**Aim of the exercise:**
Report each line of the listing below that contains the word "should", with case counting.

Entries taken from a collection
⟨
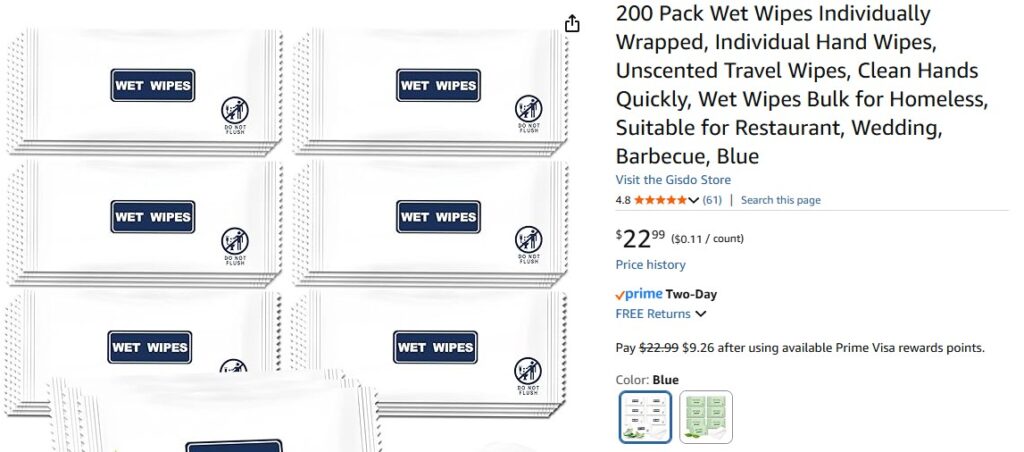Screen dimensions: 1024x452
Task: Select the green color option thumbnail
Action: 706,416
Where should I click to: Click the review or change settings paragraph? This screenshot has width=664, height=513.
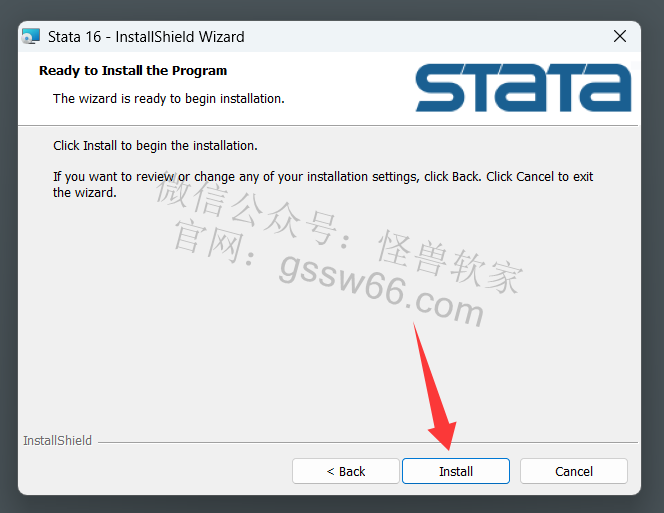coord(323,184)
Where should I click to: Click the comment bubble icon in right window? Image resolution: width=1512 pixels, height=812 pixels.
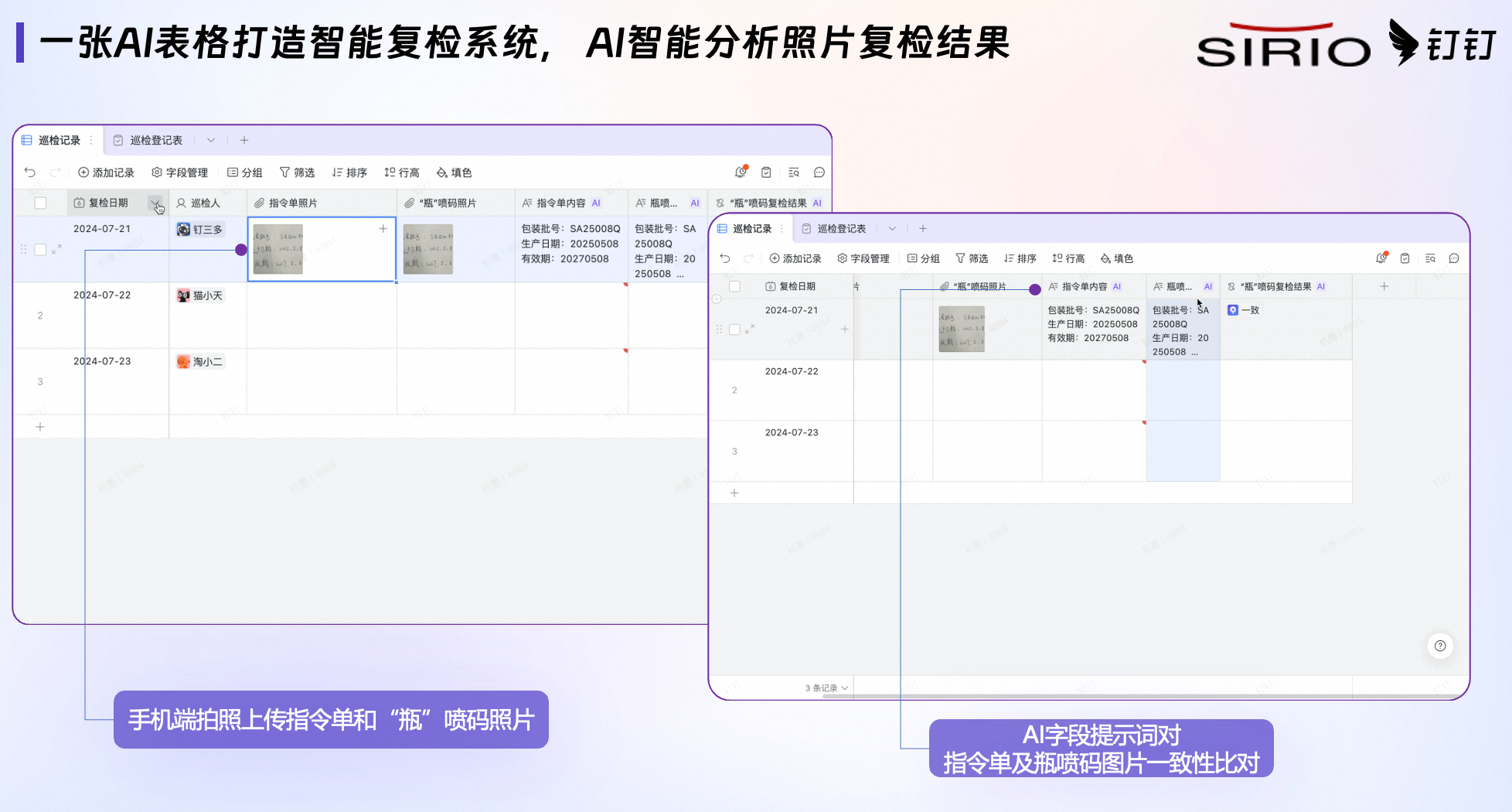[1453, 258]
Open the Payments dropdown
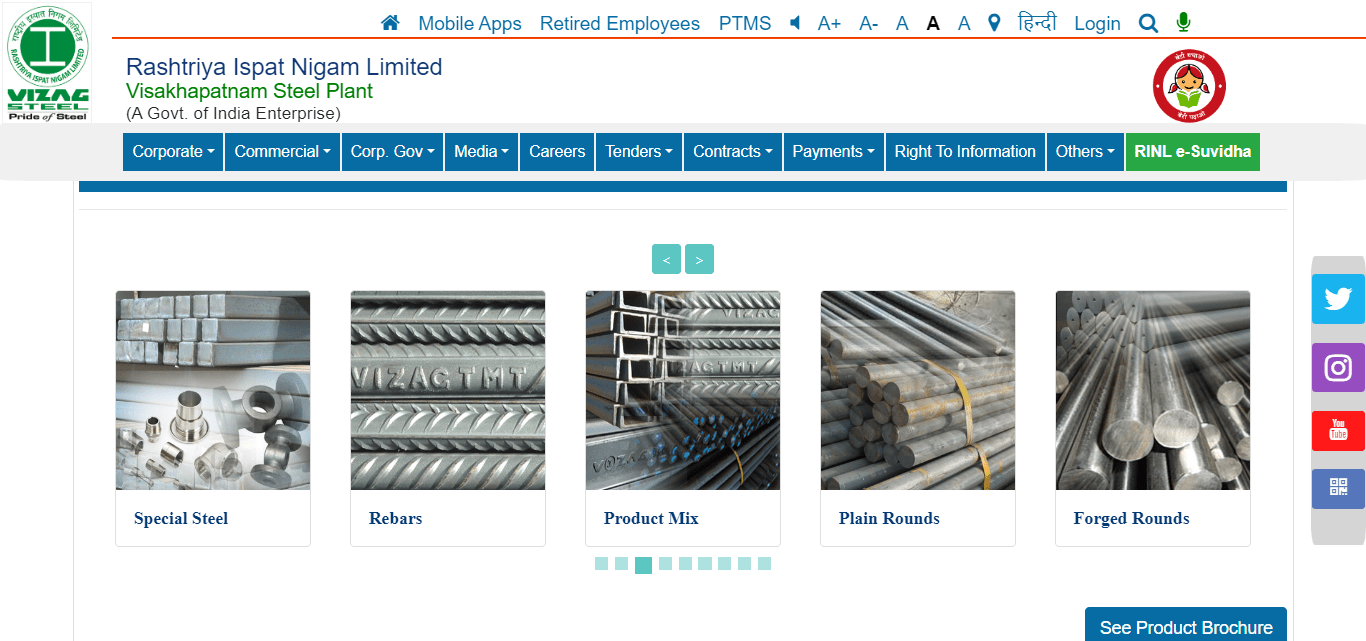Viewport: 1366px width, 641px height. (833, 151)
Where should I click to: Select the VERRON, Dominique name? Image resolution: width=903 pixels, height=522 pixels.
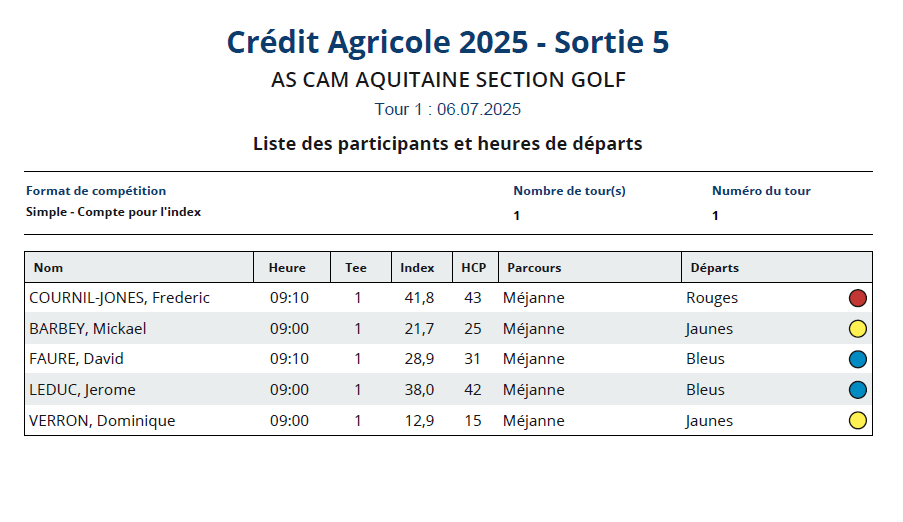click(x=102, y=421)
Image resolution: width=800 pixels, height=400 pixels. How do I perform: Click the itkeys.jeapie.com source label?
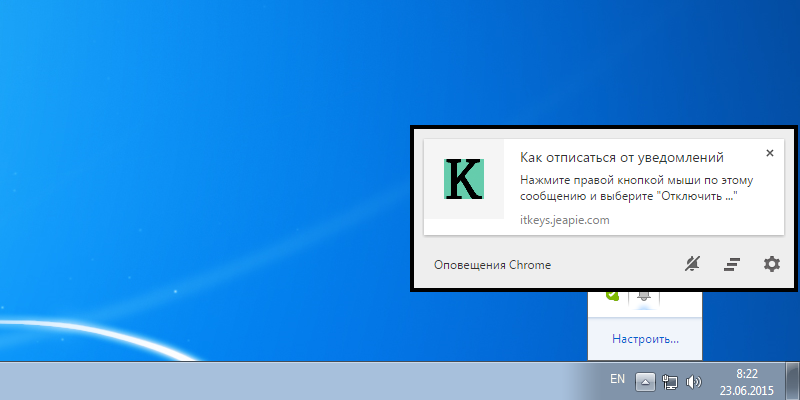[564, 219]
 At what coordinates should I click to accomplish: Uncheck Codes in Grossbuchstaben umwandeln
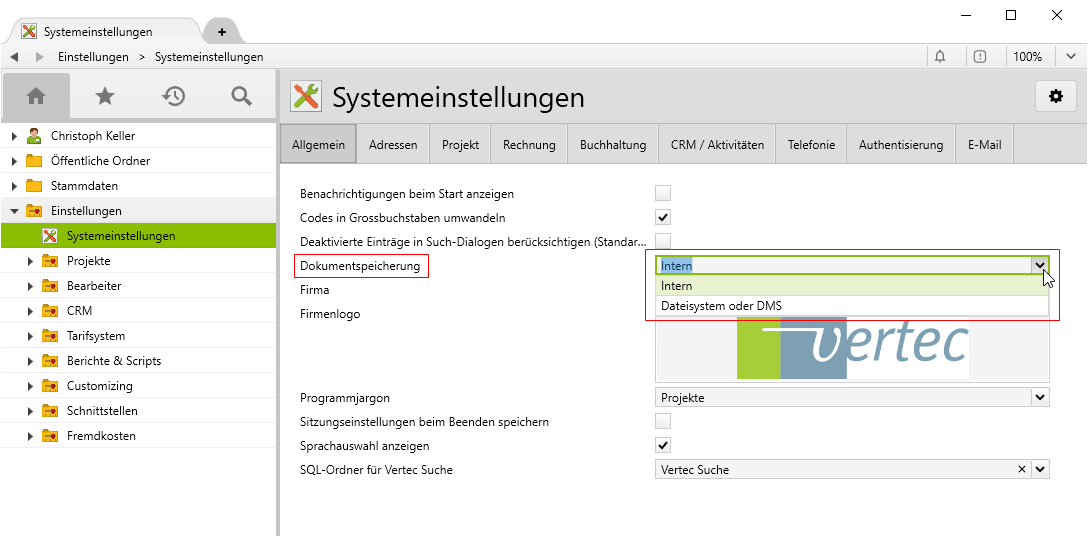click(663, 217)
⟩
**Full solution:**
Where should I click to: Click the review or change settings paragraph? This screenshot has width=664, height=513.
Where should I click to: Click the comment bubble icon in right window? Image resolution: width=1512 pixels, height=812 pixels.
Where should I click to: Select the VERRON, Dominique name? Image resolution: width=903 pixels, height=522 pixels.
 At what coordinates should I click to accomplish: Uncheck Codes in Grossbuchstaben umwandeln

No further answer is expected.